22.10.05



Uma opinião bem explicada

Acabo de receber este email do Marcos Martins, lá no jornal:
Pessoal, somente esta semana fiz minha cabeça sobre o referendo. Sou contra as armas. Nem mesmo quando penso em defesa pessoal ou de patrimônio, consigo ver as armas como definitivamente úteis, pois não consigo concluir se a posse de uma arma num momento crítico defende ou expõe mais ao risco a vida do "defendido".

A arma pode ajudar se estiver na mão de uma pessoa preparada para usá-la, mas vai piorar muito as coisas nas mãos de uma pessoa despreparada, seja física, técnica ou psicológiamente.

Entendo portantoque existem diversas situações particulares, tornando-se difícil aplicar uma regra geral e única. Aliás, as margens apertadas que estão sendo divulgadas pelos institutos de pesquisa refletem esse equilíbrio de prós e contras.

Mas não me permito o direito de acreditar que o SIM -- a proibição do comércio legal de armas -- vai tirar as armas de circulação. Precisamos ser realistas. Essa divisão quase que perfeita da opinião pública nos indica que muita gente "de bem" entende que deve/precisa/tem-que-ter uma arma.

Então, além da demanda dos bandidos, muita gente de bem vai continuar a comprar armas, mesmo com a proibição. A decisão de comprar uma arma não obedece a um impulso consumista, ditado por moda, mas sim a um instinto primitivo de auto defesa e sobrevivência.

Qual a efetividade da proibição do comércio legal na redução da quantidade de armas em circulação? Pouca ou nenhuma. Veja o exemplo das drogas: o comércio legal de cocaína é proibido, mas ela é largamente ofertada pelo mundo afora, através de sofisticados esquemas de distribuição operados por organizações criminosas, verdadeiros "impérios do mal" fortemente armados, com um poderio bélico de fazer inveja aos exércitos de muitos países e que desafiam o poder público em muitos deles.

Temos hoje vários países reféns dessas organizações criminosas (como a Colômbia) e cidades têm sua vida frequentemente afetada pelas atividades do tráfico (Rio, São Paulo, etc.)

A mesma coisa vai acontecer com as armas.

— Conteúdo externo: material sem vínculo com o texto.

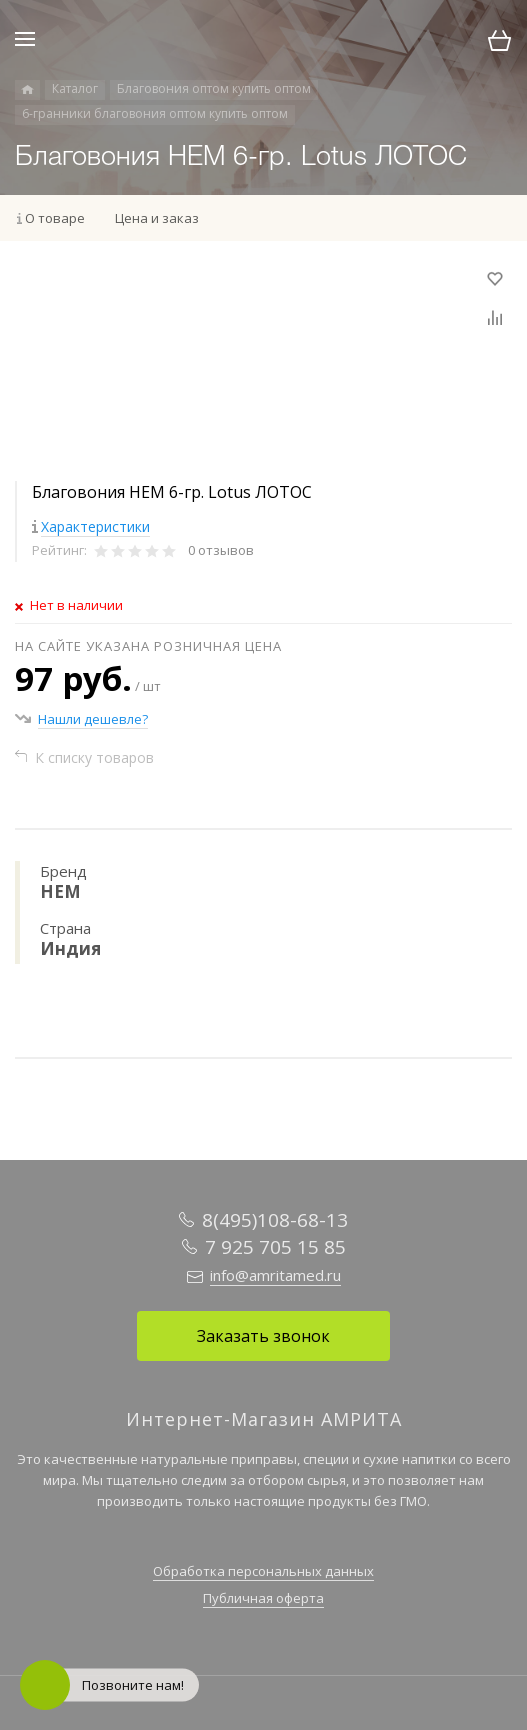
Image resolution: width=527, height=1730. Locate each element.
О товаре (55, 218)
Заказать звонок (263, 1336)
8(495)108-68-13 (275, 1220)
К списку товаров (94, 757)
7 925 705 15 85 (275, 1247)
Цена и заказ (157, 218)
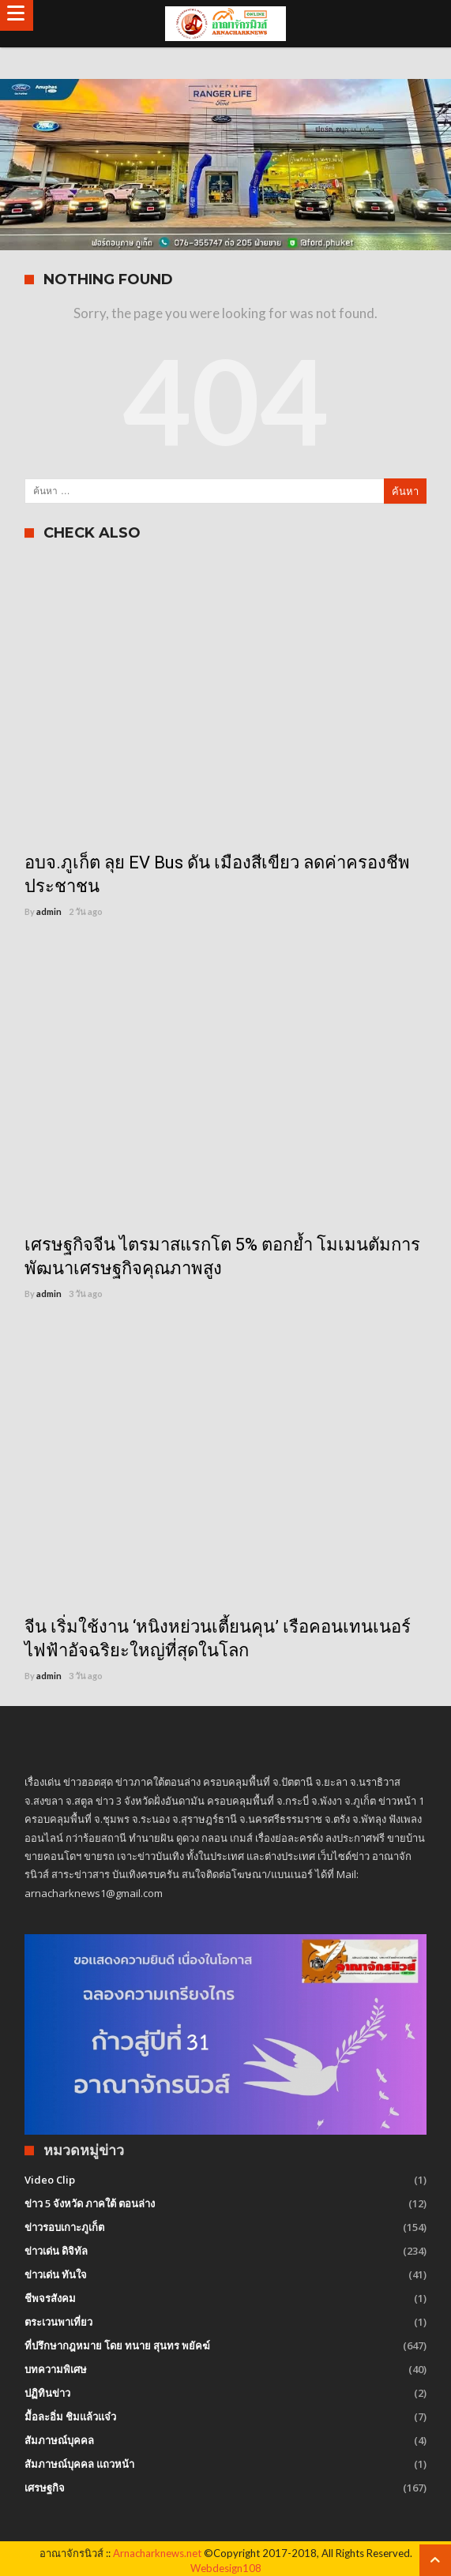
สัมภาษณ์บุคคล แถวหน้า (79, 2464)
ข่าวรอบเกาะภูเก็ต (64, 2227)
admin (49, 911)
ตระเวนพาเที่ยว (58, 2322)
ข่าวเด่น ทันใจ (55, 2274)
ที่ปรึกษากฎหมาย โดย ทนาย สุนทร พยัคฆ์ (117, 2345)
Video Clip (49, 2180)
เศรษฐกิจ (44, 2487)
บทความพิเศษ (55, 2369)
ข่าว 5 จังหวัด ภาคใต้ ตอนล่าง (89, 2203)
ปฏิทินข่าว (47, 2393)
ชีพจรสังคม (50, 2298)
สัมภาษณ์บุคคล (59, 2440)
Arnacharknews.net (157, 2553)
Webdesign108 (225, 2568)
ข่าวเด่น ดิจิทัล (56, 2251)
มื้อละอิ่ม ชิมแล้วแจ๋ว (70, 2416)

Na verdade pior, pois, ao contrário da cocaína, a produção de armas vai continuar permitida. E aí vai a logística "do mal": essa arma produzida no Brasil vai então ser exportada para algum país com quem temos uma fronteira terrestre (muito) mal vigiada pelas nossas autoridades e voltará clandestinamente para cá, com todos os incentivos fiscais concedidos às exportações (vocês devem conhecer o que acontece com a exportação de cigarro).

Assim, a venda de armas, que hoje em grande parte é feita pelas lojas especializadas -- pagando impostos, gerando empregos formais e, sobretudo, permitindo um rastremento e controle da quantidade vendida -- vai cair totalmente na clandestinidade e ser feita pela "filial" dos traficantes de drogas.

Estes serão fortalecidos pelo aumento do volume do que até então era uma mercadoria secundária (as armas), em perfeita sinergia com a mercadoria principal (a cocaína), diluindo custos fixos e aumentando a margem de contribuição da bandidagem.

Esse comércio ilegal -- que já existe, mas será fortalecido pelo SIM -- vai ser combatido pela polícia, que trocará tiros com os novos traficantes de armas que a vitória do SIM vai criar. Eles matarão gente, entrarão em confronto com gangues rivais em disputa de território, com as quais trocarão mais tiros e matarão mais gente, aliciarão adolescentes -- sim, vão precisar de mais gente, pois os negócios
irão de vento em popa! -- desafiarão ainda mais o poder público, consumirão mais recursos públicos para seu combate, corromperão policiais e juízes, etc. etc. etc.


Portanto, como não quero dar asa a cobra nem botar azeitona na empada de bandido, enfim, como sou contra a bandidagem, como sou contra a violência, como sou contra a corrupção de policiais, como sou contra o fortalecimento de organizações criminosas, como sou contra o aliciamento de menores para o crime...

...meu voto é NÃO.

E você? Pense bem até domingo...
Se alguém acha que nada disso que ele descreveu vai acontecer, boa sorte!

Além da questão ideológica, penso exatamente assim. Acho que a cada porta legal que o governo fecha, abrem-se milhares de janelas na ilegalidade -- que é, ao fim e ao cabo, a origem da grande violência, aquela que desafia o Estado e zomba da nossa cara.

Crimes passionais e acidentes domésticos existem desde o começo dos tempos, e não deixarão de existir. Ao contrário do que pensa o meu cândido e bem-intencionado amigo Luis Garcia, um marido que quer matar a mulher (ou vice-versa) não precisa de revolver na gaveta da mesinha de cabeceira.